The earliest a land-use decision can be issued is late January.
“Prior to reviewing the public and agency comments, I cannot determine the likelihood of changing our initial look from a (determination of nonsignificance) to a determination of significance,” said Mark Person, city senior planner.
But some claim Fruit Valley has the poorest air quality in Vancouver, which must be considered when moving forward with large developments.
“The neighborhood gets trapped into a lot of these heavier industrial projects,” said Hector Hinojosa, a four-year Fruit Valley resident. “It’s like picking on one area of the city and overburdening it.”
Hinojosa acknowledged the logic behind the facility’s proposed location, as it’s situated in an existing industrial zone and is near major roadways. However, he contended that it seems too large for the area. The future of residents’ health and safety don’t appear to be at the forefront of the project, Hinojosa said, and the development’s environmental impacts seem to be downplayed.
The facility would add to Fruit Valley Road’s current flows of rumbling traffic and would be matched with heightened rates of exhaust clouds coming from diesel trucks, Hinojosa said.
To this point, Nelson said Prologis always attempts to minimize the impact of its properties and comply with local requirements.
Exempt from city ban
The property, which is owned by Morris Realty Associates, is currently vacant and undeveloped. Morris Realty, a subsidiary of Prologis, bought the property for $11.6 million in June, according to county records.
The proposal is going through a streamlined 90-day review process, which is a common procedure, according to the city.

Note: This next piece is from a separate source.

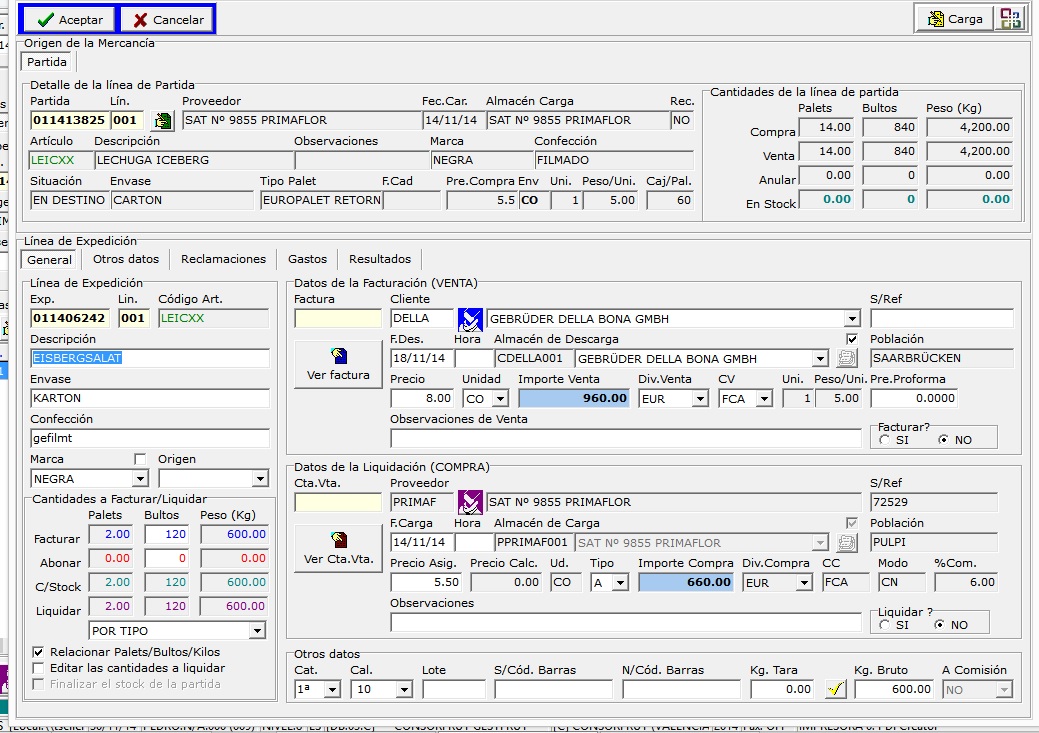Uncheck Relacionar Palets/Bultos/Kilos
Viewport: 1039px width, 733px height.
pos(39,652)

It allows applicants to submit engineering plans at the same time as a land-use application so the two can be reviewed together, which typically shortens the process by up to three months.

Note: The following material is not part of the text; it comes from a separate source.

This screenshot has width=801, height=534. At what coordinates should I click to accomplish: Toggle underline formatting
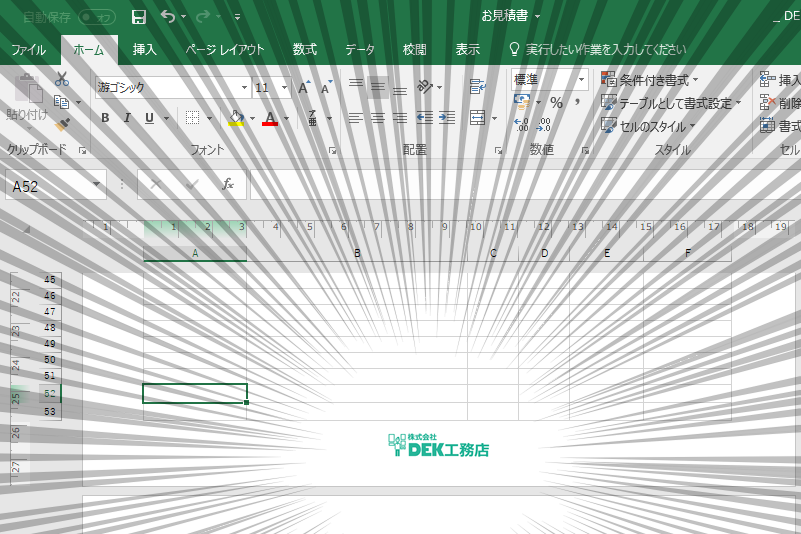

Plans for Prologis Park were submitted on Nov. 4 and deemed “fully complete” on Dec. 2, meaning it was vested to the code that was effective at the time the plan was presented, according to a city senior planner. This was prior to city officials approving a moratorium on the expansion or development of warehouses larger than 100,000 square feet.
The emergency ban is the city’s response to a surge of permit applications for such large facilities.
Bryan Snodgrass, Vancouver’s long-range principal planner, said there are eight proposed projects locally, totaling 205 acres, which he told the Vancouver City Council may hinder the city’s climate goals with an increase of delivery truck traffic. He also said the facility type requires an abundance of land yet has low employment-per-acre-ratio, which may slow regional economic plans.
Prologis officials said they expect to create more than 300 jobs during the construction period, adding that the facility will employ about 375 people once a tenant’s operations begin.
Moving forward, the Fruit Valley Neighborhood Association requested that there be additional community outreach related to the proposal and its possible impacts on residents and the surrounding land. The group also called for its current Mitigated Determination of Nonsignificance to be reconsidered, on the grounds the existing application downplays potential project impacts.
“I think there are some potential kind of livability issues for the neighborhood that can be pretty immediate,” LaBrant told The Columbian.